* _TASK DESCRIPTION_
Using the listing below, copy exactly the lines from the one containing "The height and width of the screenshot is (122, 204)." to the one containing "Click the 比例", both lines included, and no others.

* _SUPPLIED DATA_

····················

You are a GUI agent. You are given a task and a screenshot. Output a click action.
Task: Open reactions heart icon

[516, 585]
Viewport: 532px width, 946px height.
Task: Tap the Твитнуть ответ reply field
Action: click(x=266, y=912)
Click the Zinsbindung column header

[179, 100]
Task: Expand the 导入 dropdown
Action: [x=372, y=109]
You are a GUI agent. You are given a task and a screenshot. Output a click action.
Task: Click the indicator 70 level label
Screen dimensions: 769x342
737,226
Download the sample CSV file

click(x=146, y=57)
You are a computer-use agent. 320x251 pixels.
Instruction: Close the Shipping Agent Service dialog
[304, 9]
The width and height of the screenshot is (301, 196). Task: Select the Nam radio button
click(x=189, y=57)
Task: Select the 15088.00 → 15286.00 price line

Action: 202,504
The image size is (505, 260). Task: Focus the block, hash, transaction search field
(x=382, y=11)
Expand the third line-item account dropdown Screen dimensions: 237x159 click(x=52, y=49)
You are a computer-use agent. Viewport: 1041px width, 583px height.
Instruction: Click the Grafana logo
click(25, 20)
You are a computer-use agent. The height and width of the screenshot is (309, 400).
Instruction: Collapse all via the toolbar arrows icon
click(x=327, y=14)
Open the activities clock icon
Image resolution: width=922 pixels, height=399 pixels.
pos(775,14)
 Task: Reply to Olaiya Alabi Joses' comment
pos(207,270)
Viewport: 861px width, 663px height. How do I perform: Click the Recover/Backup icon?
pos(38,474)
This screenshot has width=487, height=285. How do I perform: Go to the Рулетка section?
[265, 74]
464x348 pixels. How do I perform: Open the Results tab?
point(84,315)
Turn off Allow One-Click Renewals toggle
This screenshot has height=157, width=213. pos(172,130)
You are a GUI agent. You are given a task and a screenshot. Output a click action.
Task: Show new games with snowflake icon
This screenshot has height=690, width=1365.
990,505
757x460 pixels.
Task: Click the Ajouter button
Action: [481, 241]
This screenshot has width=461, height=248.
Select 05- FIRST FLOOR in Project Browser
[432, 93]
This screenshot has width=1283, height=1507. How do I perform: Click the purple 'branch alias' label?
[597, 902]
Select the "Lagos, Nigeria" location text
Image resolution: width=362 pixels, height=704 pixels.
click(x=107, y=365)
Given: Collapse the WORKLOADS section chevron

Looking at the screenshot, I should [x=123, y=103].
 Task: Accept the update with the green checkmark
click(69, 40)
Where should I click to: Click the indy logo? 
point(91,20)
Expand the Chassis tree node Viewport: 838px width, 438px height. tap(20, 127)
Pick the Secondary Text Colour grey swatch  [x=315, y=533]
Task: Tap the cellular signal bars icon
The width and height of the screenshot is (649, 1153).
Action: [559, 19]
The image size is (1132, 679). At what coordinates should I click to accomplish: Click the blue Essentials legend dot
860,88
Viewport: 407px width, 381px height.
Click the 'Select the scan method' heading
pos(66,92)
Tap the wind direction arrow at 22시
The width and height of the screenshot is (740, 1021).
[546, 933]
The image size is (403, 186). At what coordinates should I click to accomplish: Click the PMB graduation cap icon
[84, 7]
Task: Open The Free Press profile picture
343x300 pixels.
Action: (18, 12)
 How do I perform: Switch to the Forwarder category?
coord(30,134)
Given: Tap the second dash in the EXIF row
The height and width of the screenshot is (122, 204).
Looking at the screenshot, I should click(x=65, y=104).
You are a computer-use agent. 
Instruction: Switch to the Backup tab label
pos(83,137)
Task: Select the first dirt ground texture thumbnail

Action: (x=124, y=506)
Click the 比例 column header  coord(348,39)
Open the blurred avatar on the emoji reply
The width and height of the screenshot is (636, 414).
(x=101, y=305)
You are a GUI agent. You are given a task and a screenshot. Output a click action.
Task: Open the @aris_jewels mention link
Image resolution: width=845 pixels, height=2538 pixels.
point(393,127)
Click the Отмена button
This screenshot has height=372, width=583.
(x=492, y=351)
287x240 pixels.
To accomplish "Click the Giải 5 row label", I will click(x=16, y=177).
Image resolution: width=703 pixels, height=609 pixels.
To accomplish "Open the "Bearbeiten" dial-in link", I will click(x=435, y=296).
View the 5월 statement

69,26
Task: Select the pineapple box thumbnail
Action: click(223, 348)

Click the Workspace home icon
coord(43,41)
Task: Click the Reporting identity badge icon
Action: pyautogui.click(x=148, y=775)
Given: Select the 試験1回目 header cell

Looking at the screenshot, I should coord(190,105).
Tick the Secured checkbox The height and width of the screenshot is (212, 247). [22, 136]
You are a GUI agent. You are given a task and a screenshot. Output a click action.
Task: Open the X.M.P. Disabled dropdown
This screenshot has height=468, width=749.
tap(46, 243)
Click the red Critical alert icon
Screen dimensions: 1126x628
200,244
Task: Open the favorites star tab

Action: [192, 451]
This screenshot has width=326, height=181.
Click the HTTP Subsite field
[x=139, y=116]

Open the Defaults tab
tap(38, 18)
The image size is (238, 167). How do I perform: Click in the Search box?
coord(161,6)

····················

* _ANSWER BOX_
The height and width of the screenshot is (122, 204).
Looking at the screenshot, I should click(x=65, y=104).
You are a computer-use agent. 
Instruction: Switch to the Backup tab label
pos(83,137)
Task: Select the first dirt ground texture thumbnail

Action: (x=124, y=506)
Click the 比例 column header  coord(348,39)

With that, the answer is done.